[[ Source material, beginning ]]
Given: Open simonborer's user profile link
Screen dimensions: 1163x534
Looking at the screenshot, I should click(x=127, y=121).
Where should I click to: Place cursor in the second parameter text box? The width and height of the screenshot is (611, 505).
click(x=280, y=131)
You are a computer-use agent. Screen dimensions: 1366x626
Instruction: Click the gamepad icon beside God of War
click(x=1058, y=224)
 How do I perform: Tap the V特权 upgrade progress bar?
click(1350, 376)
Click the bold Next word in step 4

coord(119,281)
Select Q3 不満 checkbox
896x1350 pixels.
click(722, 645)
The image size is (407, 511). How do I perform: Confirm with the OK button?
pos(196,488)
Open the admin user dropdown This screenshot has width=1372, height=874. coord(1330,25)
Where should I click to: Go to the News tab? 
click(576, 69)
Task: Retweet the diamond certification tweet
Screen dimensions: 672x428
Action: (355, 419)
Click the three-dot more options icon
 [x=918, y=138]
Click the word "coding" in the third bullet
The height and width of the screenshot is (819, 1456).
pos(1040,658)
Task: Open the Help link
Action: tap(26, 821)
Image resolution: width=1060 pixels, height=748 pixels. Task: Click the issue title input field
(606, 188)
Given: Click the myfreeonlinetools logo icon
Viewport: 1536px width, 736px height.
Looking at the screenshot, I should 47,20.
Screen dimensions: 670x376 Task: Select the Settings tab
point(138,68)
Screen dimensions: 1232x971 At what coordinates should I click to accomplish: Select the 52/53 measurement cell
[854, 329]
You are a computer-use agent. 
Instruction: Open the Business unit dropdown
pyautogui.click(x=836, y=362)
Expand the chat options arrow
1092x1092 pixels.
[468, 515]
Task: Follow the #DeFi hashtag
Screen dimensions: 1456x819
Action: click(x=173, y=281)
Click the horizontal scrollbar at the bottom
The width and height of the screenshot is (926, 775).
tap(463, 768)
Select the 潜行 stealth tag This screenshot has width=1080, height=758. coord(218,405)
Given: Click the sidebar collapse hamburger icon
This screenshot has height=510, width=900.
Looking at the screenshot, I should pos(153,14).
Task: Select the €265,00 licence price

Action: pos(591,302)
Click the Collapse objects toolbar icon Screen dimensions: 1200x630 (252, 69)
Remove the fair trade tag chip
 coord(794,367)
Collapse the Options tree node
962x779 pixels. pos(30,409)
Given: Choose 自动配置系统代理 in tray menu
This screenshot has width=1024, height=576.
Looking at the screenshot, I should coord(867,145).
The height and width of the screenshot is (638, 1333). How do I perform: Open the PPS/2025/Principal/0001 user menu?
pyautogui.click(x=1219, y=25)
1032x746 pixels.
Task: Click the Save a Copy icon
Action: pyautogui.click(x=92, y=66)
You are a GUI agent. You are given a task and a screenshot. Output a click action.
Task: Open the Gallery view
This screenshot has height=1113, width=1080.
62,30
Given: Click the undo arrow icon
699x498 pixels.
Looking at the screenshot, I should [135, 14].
[[ Source material, end ]]
**Task description**. Take every line from the data above that holds "computer" and copy it out.

**Solution to this problem**.
You are a computer-use agent. Screen dimensions: 1366x626
You are a computer-use agent. 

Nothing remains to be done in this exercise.